• [WRITTEN TASK] Transcribe the lines below verbatim, from the line containing "Select the Zoom magnifier tool" through the line containing "(x=199, y=400)", both included. Omit the pictures from your answer.

• [DATA TO PROCESS]
%%

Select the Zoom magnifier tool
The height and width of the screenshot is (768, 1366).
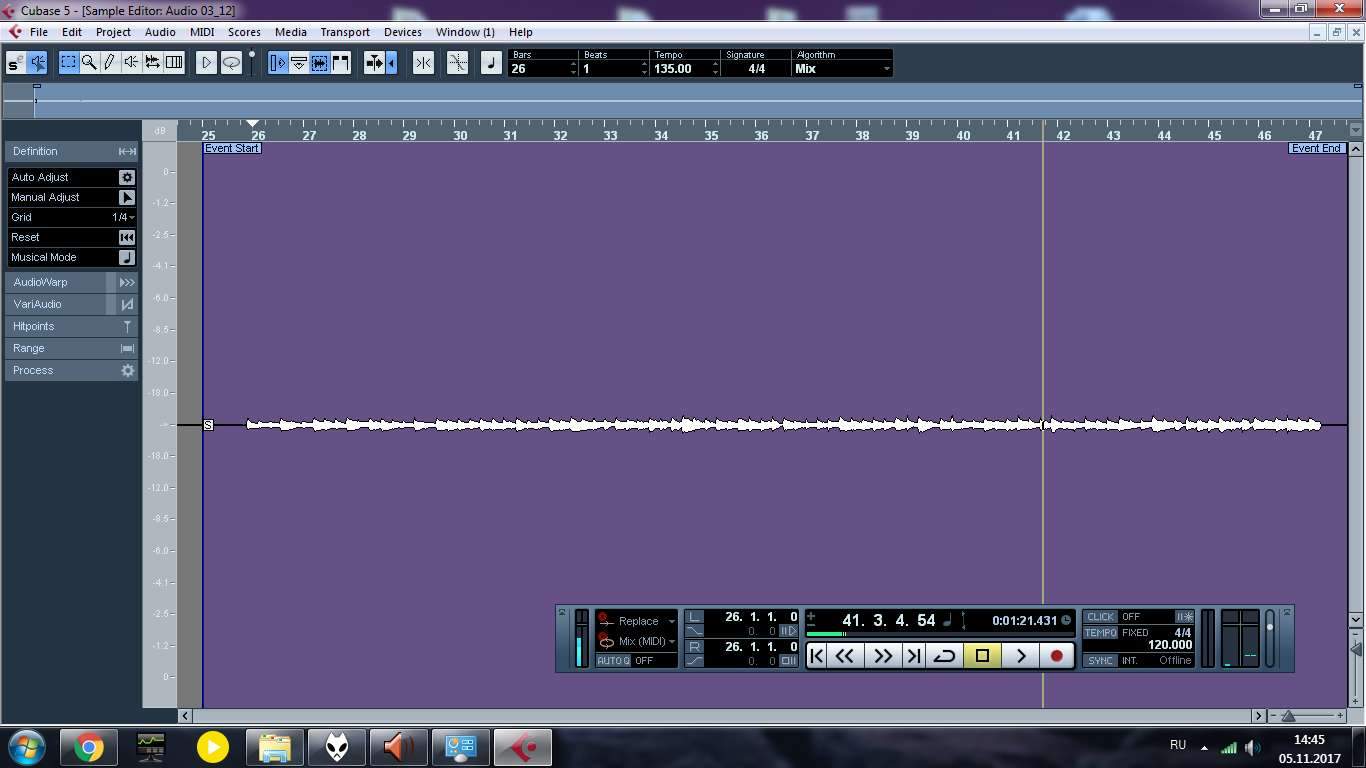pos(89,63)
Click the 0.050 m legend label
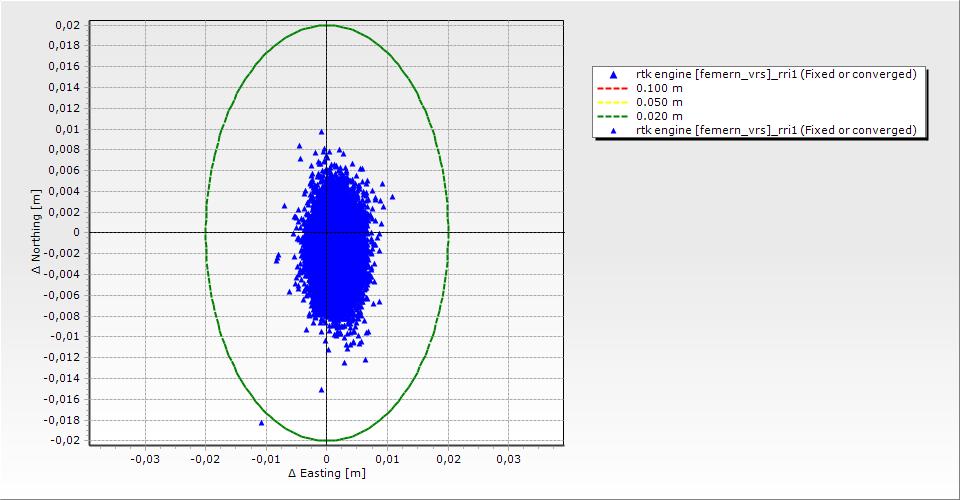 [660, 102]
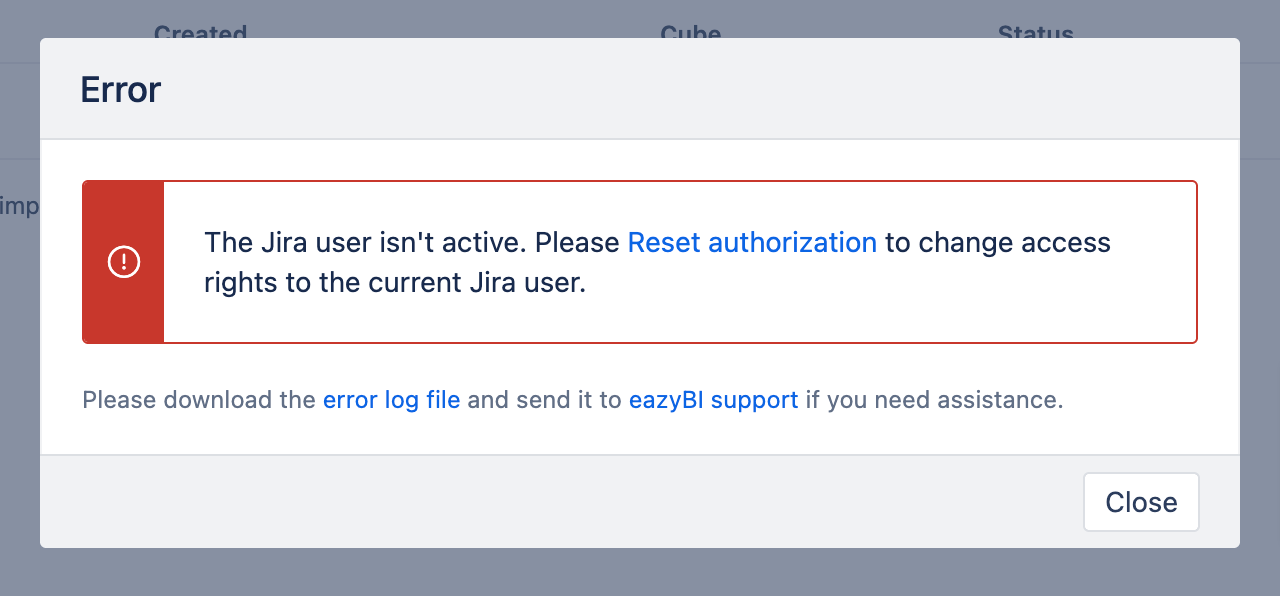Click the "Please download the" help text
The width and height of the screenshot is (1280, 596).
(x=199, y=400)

%%
%%

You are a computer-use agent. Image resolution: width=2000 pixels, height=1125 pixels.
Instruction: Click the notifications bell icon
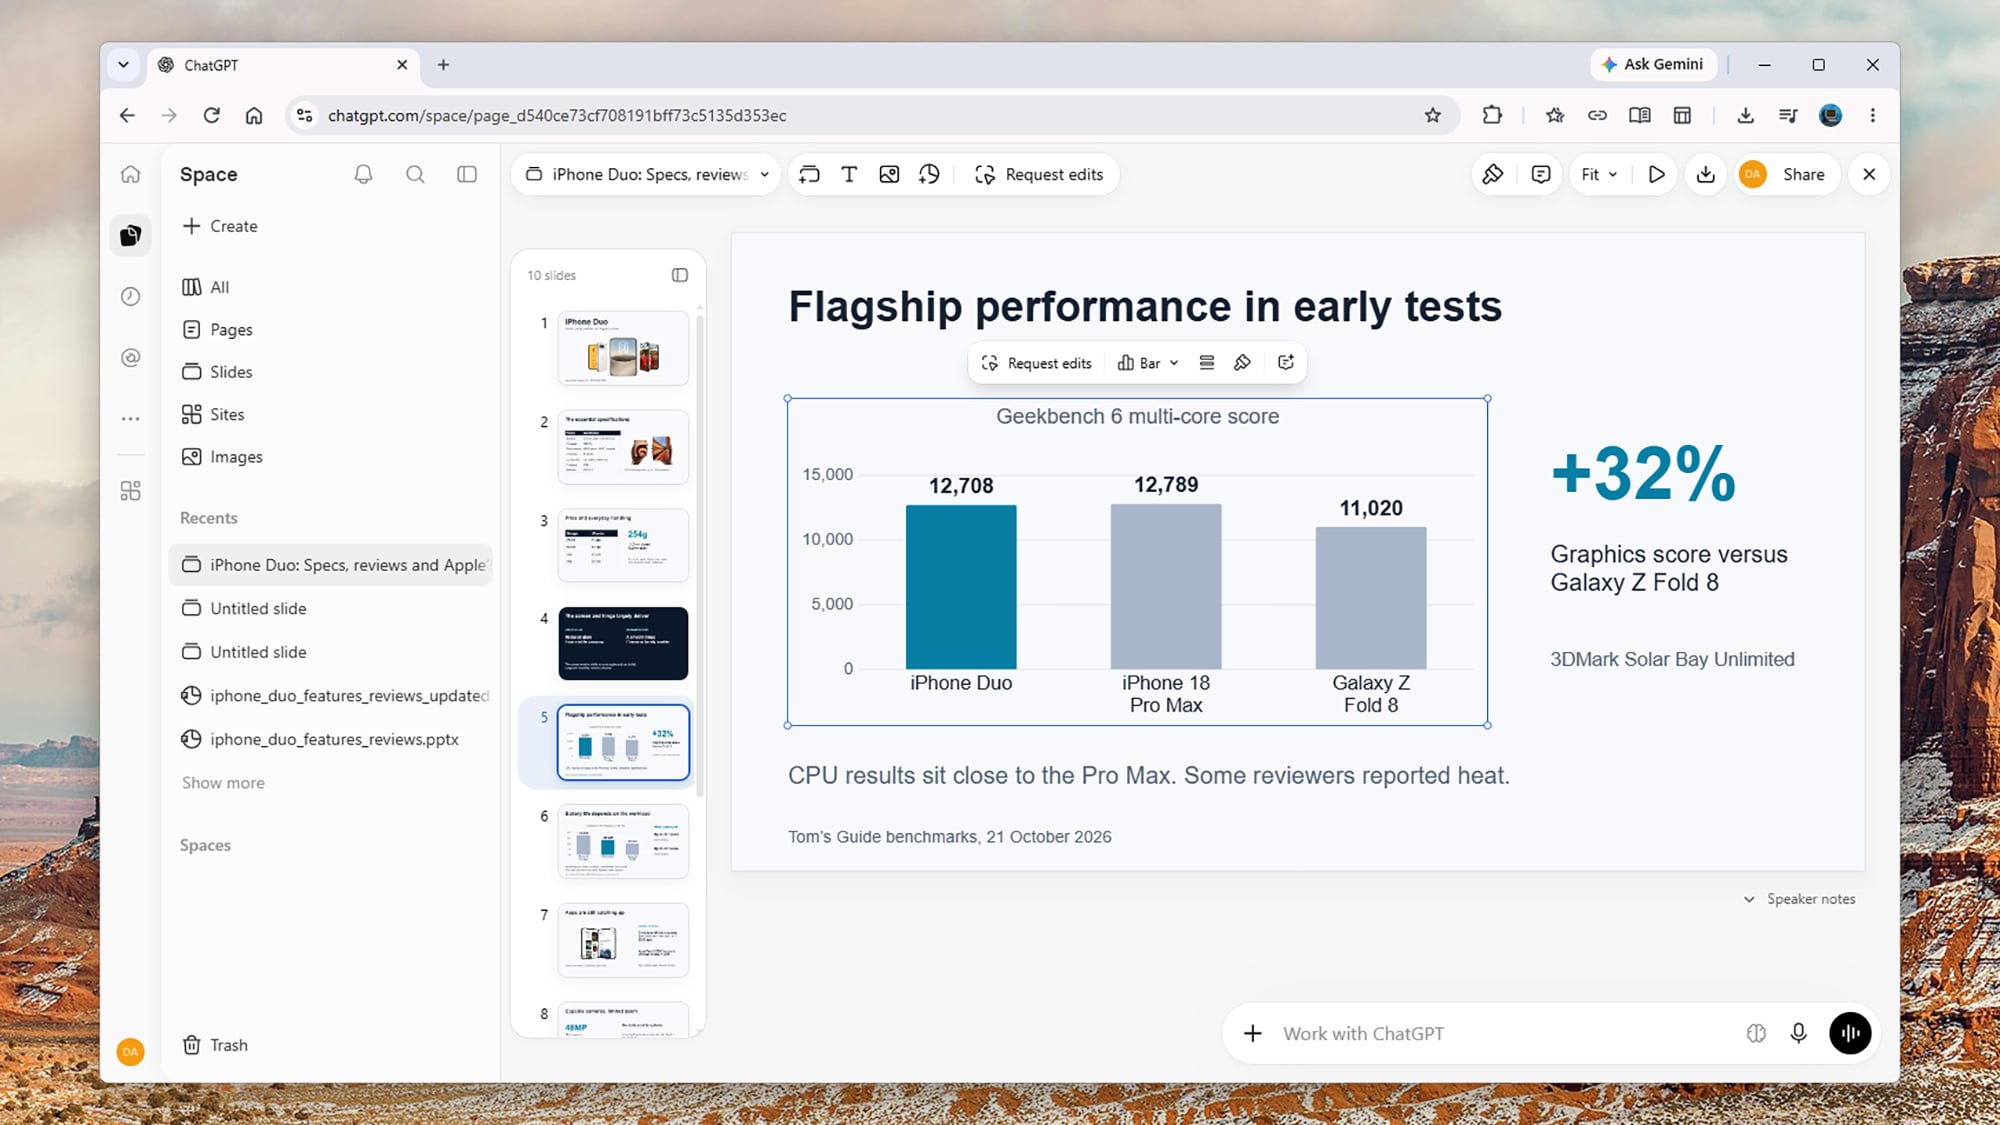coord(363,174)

%%

• [TASK ANSWER]
Select the Zoom magnifier tool
The height and width of the screenshot is (768, 1366).
pos(89,63)
Click the 0.050 m legend label
 [660, 102]
Click the "Please download the" help text
The width and height of the screenshot is (1280, 596).
(x=199, y=400)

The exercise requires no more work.